MacArthur has also funded a sister network focused around the idea of Connected Learning, and their findings also seem to be in play here, both implicitly and explicitly, across a range of essays. What does “connected learning” mean specifically in the context of civic education and how does this concept shape the book’s focus on both informal and formal educational settings?
BK: Many of the chapters discuss projects that embody key elements of Connected Learning: they tend to be “production-centered” (especially using video or digital storytelling), “openly networked” (by connecting young people with audiences in the community), and embedded in “peer culture.” And, like many Connected Learning settings, several of the chapters discuss hybrid spaces that combine school-like features with more informal emphasis on creativity and student interests. [These terms are further defined here. ].
I have been particularly drawn to the ways that the language of “interests” can shape shift when deployed in a civic education context.
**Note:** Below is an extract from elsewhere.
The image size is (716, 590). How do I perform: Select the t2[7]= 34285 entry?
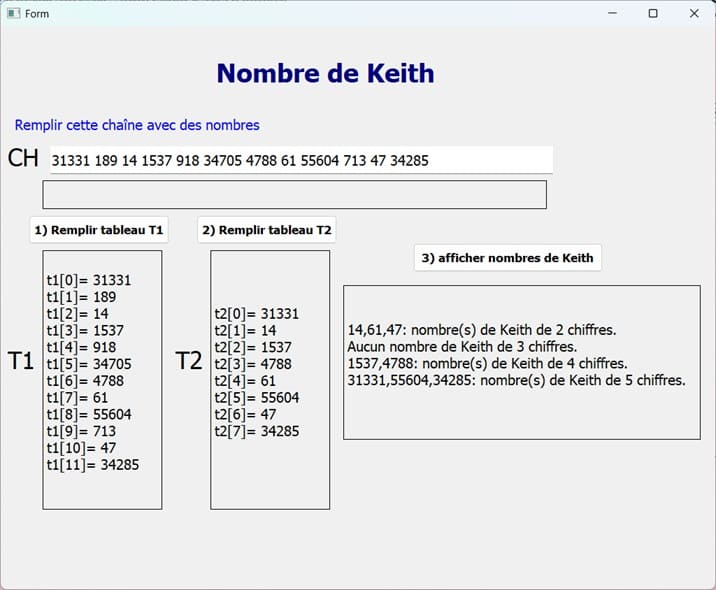pyautogui.click(x=256, y=431)
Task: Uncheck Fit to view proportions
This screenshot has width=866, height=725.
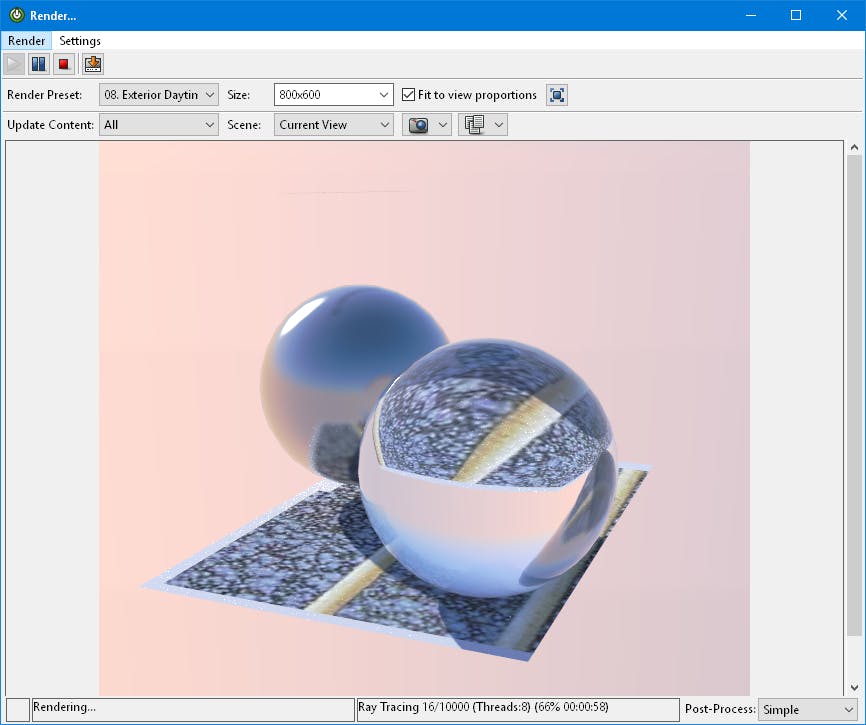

In typical Connected Learning settings “interests” refer to hobbies or curiosities that motivate children’s learning. This meaning of interest can also animate youths’ civic activity when focused on a geographically distant problem, such as poor health care infrastructure. But for young people confronting structural racism or poverty in their everyday lives, political “interests” take on a different cast, more resonant with the language of “self-interest.”
Although for a long time self-interest had a negative connotation in civic research (where the assumption was that the goal was to get young people to care for others or become more altruistic), in the community organizing literature self-interest is the starting point for ordinary people to build political power…and eventually gain momentum through recognition of shared experiences and collective goals.
So to wind back to your question: in the context of civic education—depending on the setting and location—connected learning can also mean attending to people’s self-interests for quality schools or clean air, which has a less carefree quality to it. Mimi Ito and colleagues wrote about the connections between politics and interests in a terrific recent article in Curriculum Inquiry, where they unpacked the meaning of “connected civics.” I recommend it!
Ben Kirshner is an Associate Professor in the School of Education at CU Boulder and Faculty Director for CU Engage: Center for Community-Based Learning and Research. Through his work with CU Engage Ben seeks to develop and sustain university-community partnerships that leverage the resources of the university to address persistent public challenges. Ben’s research examines youth organizing, participatory action research, and new forms of digital media as contexts for learning, development, and social change. He is a Network Advisor for the MacArthur Foundation's Connected Learning Research Network.
Ellen Middaugh is an Assistant Professor of Child and Adolescent Development at San Jose State University and Senior Researcher with the Mills College Civic Engagement Research Group. Her research focuses on how new media is changing the social context of adolescent development and the implications for educational practice. Current projects include studies of youth experiences with online conflict and of emerging classroom practices to support information literacy for civic underestanding and engagement.